▶ [Assignment] Please set down word for word every line from the one holding "1000x750 pixels." to the end of the data below, both included.

-- Data records follows --

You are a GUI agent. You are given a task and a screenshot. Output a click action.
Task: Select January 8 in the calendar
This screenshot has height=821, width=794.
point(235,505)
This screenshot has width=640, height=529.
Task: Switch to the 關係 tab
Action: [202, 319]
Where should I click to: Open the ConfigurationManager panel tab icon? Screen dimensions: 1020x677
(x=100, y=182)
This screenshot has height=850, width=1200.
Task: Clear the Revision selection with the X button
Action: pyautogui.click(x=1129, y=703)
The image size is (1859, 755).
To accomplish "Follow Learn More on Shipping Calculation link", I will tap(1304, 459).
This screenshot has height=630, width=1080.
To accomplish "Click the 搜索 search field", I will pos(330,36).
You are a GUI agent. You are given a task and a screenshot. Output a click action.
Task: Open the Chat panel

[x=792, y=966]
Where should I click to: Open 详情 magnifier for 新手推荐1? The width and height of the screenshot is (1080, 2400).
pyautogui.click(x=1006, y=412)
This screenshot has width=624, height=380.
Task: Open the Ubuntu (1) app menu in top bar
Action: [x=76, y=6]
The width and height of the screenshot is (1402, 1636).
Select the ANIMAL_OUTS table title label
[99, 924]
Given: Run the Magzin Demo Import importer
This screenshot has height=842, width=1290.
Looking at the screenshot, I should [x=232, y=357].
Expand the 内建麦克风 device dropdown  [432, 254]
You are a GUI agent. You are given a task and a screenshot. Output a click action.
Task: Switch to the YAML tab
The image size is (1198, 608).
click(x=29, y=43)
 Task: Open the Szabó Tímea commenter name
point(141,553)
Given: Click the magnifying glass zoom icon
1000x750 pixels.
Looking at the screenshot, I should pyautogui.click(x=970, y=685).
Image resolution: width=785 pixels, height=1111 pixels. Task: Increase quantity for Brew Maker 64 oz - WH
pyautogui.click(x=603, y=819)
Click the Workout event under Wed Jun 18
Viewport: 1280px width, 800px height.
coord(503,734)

-- Data records concluded --

▶ [Written response]
1000x750 pixels.
Looking at the screenshot, I should pyautogui.click(x=970, y=685).
Image resolution: width=785 pixels, height=1111 pixels. Task: Increase quantity for Brew Maker 64 oz - WH
pyautogui.click(x=603, y=819)
Click the Workout event under Wed Jun 18
Viewport: 1280px width, 800px height.
coord(503,734)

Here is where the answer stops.